La magistrate de la Cour suprême de justice du Nicaragua, Ileana Pérez López, a présenté vendredi sa démission au corps en faisant valoir des raisons de santé. Il était en fonction depuis huit ans.
La démission de Pérez sera présentée mardi pour un vote à l’Assemblée nationale, qui a une majorité pro-gouvernementale.
Le magistrat aurait été soumis à un interrogatoire il y a quelques jours dans les cellules de sécurité maximale, connues sous le nom d’El Chipote, puis aurait été libéré, selon l’ancien responsable du pouvoir judiciaire, Yader Morazán, a déclaré sur Twitter.
« La démission de la juge Ileana Pérez est apparue.

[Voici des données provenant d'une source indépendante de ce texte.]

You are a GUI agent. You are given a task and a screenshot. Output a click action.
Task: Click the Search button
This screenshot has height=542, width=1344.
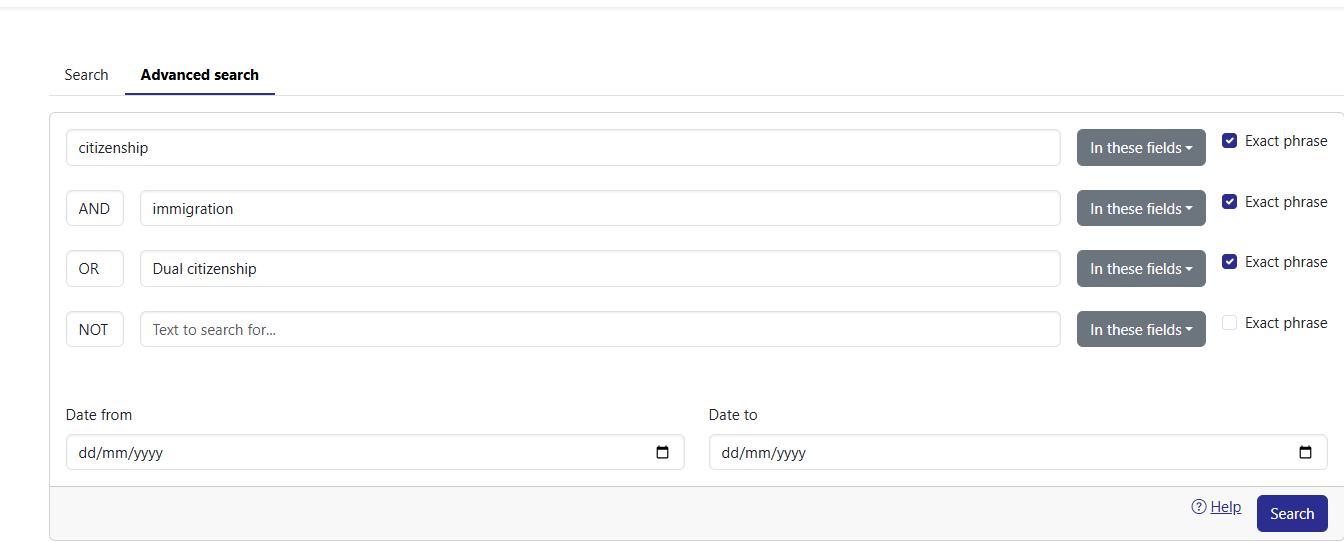tap(1292, 514)
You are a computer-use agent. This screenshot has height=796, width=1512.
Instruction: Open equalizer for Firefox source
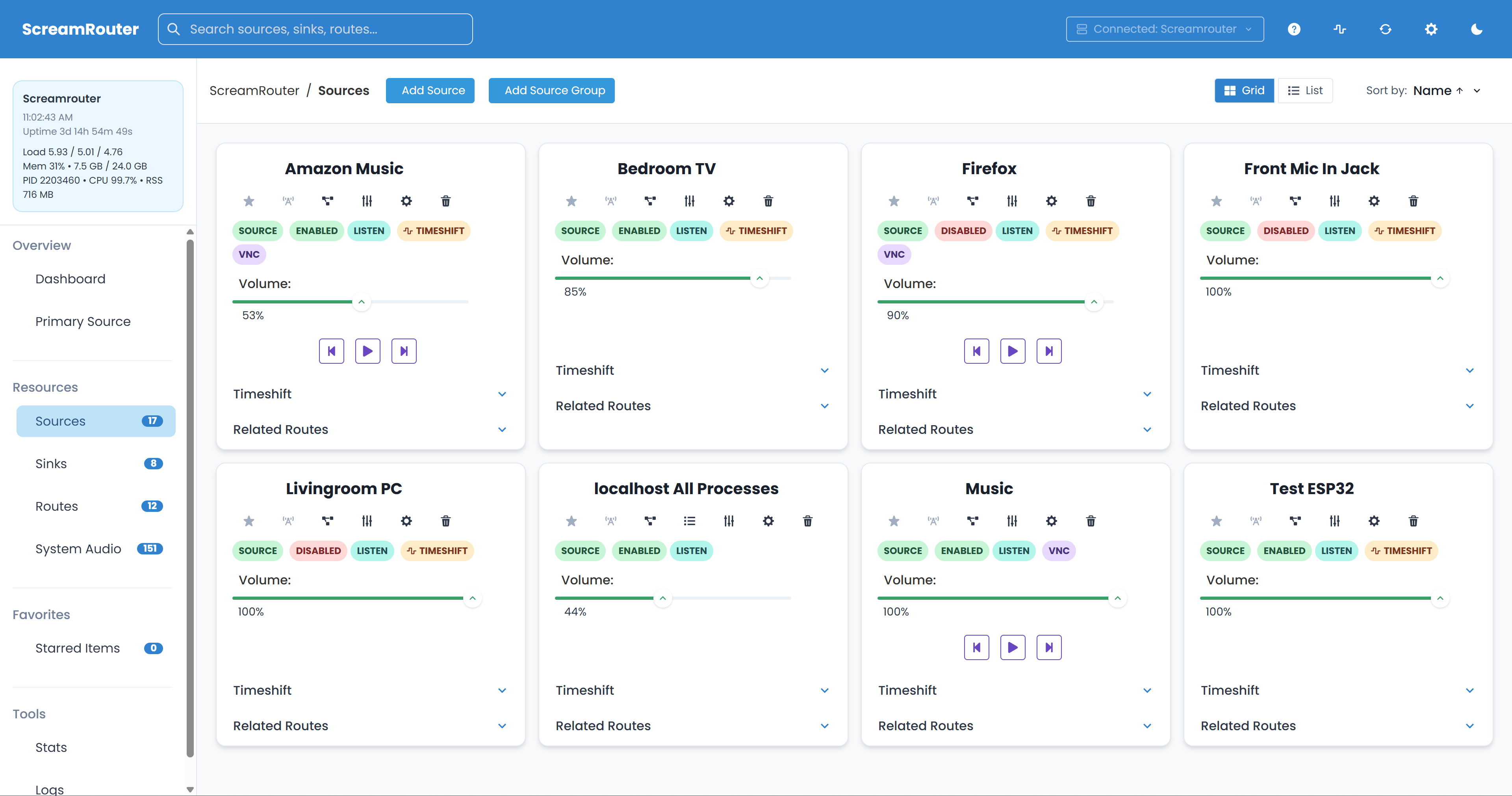click(1011, 201)
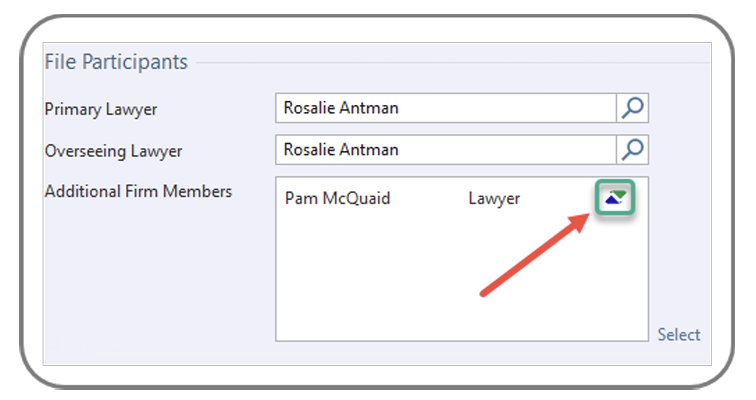Click the highlighted icon in Lawyer row

(x=615, y=197)
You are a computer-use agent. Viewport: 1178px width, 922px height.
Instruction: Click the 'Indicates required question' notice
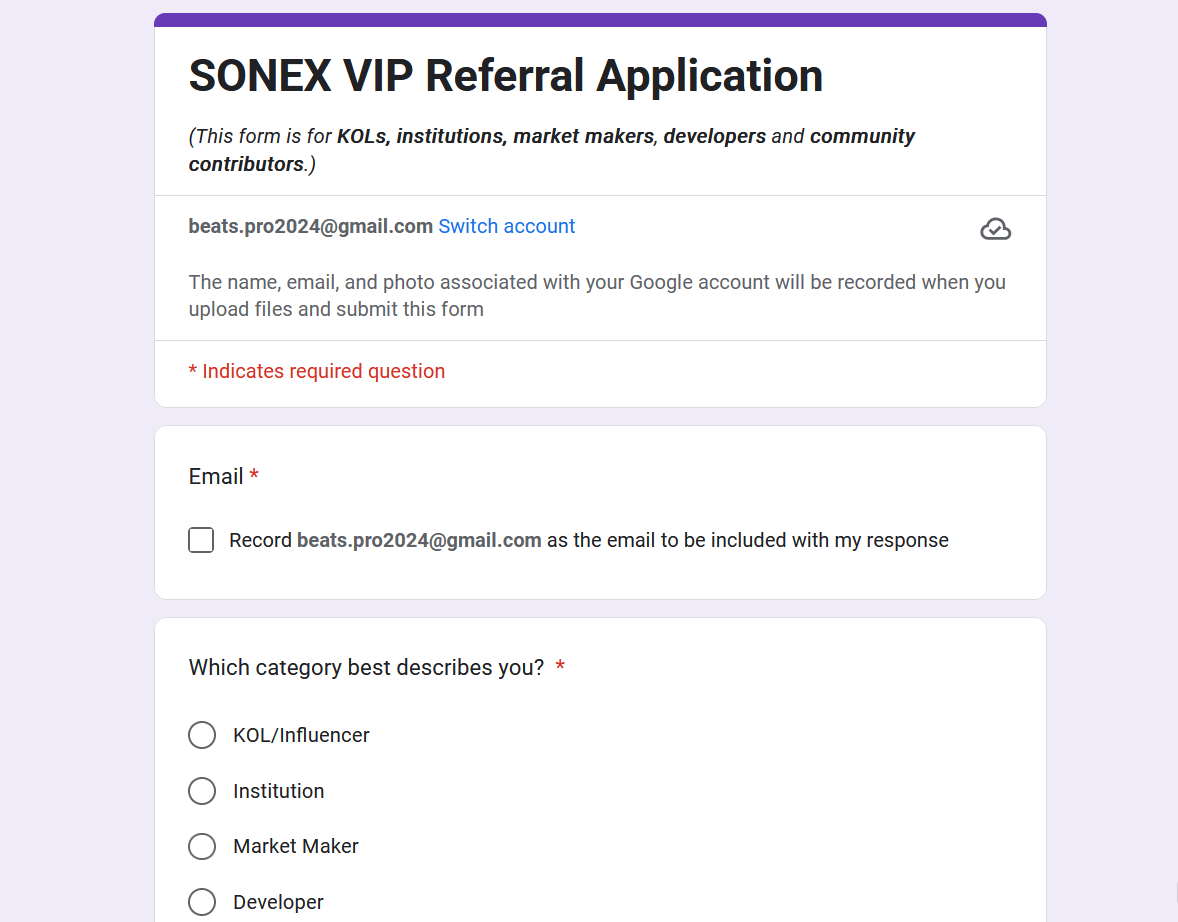tap(316, 371)
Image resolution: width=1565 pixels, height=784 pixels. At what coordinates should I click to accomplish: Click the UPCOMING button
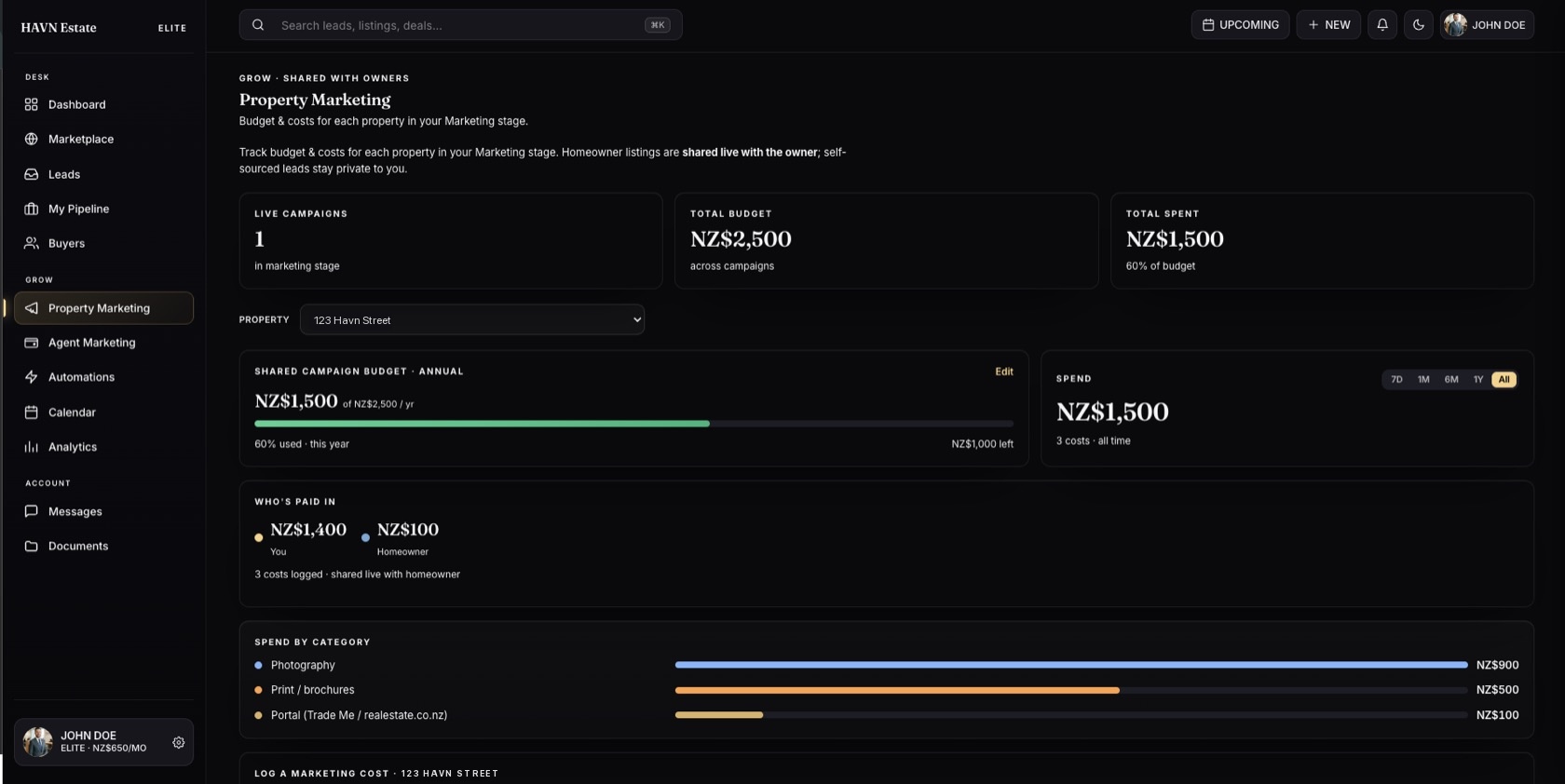coord(1241,25)
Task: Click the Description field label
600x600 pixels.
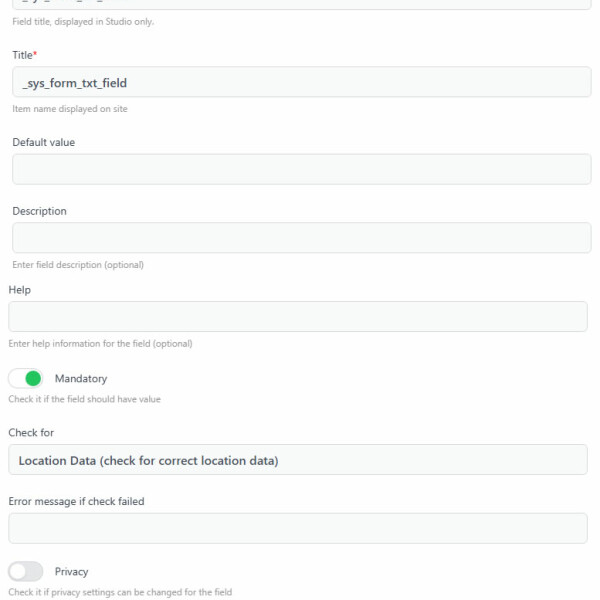Action: [39, 212]
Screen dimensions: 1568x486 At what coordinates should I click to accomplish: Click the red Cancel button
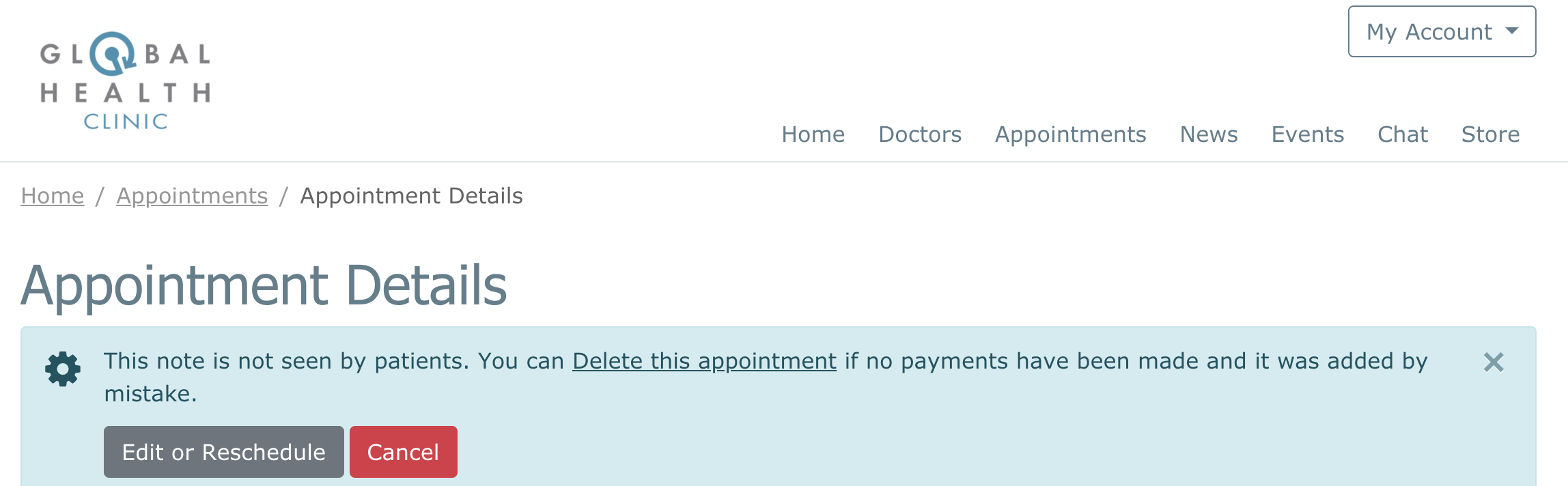tap(403, 452)
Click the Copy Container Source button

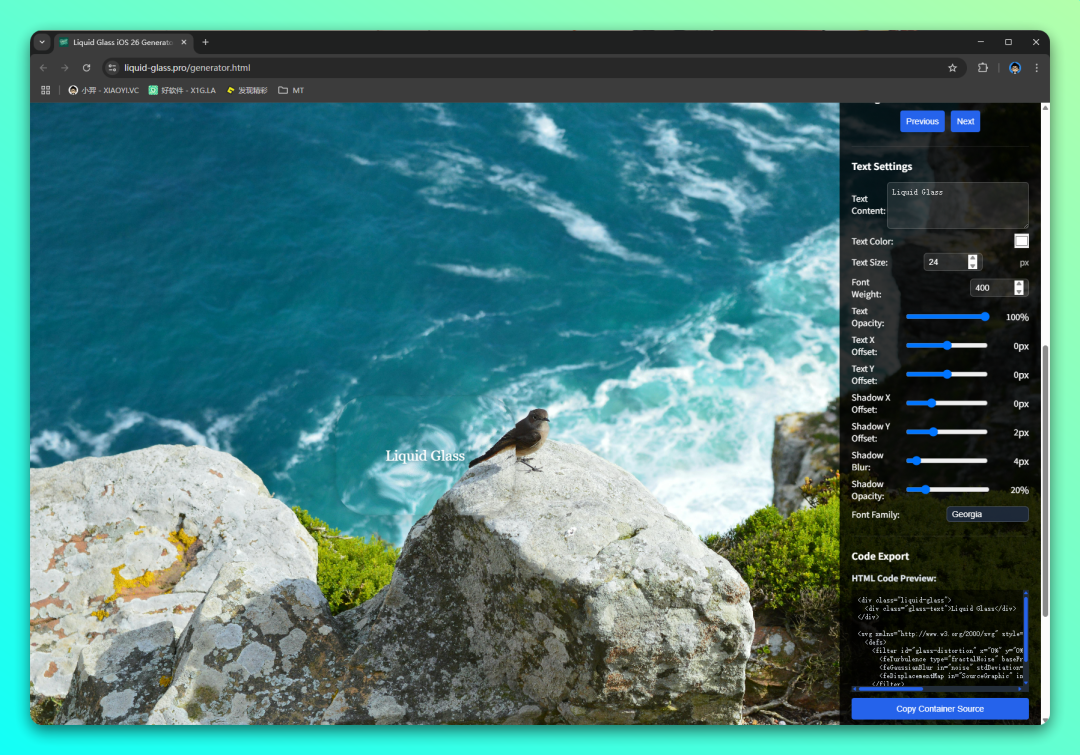click(x=939, y=709)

Hier, il a dit au revoir au personnel avec deux policiers, et aujourd’hui l’Assemblée a prévu de discuter de sa démission. Maintenant, quelle est la prochaine étape dans la mafia ? », a écrit Morazán, qui est en exil aux États-Unis.
Auparavant, le porte-parole du pouvoir judiciaire, Roberto Larios, ardent défenseur du gouvernement Ortega, avait été arrêté après avoir fait l’objet d’une enquête pour trahison présumée contre le pays. Cette charge est souvent imposée aux opposants.
« La nuit des poignards »
Certains détracteurs d’Ortega ont souligné que les « démissions » et les arrestations même des responsables gouvernementaux eux-mêmes font partie d’une « implosion » au sein du parti du Front sandiniste.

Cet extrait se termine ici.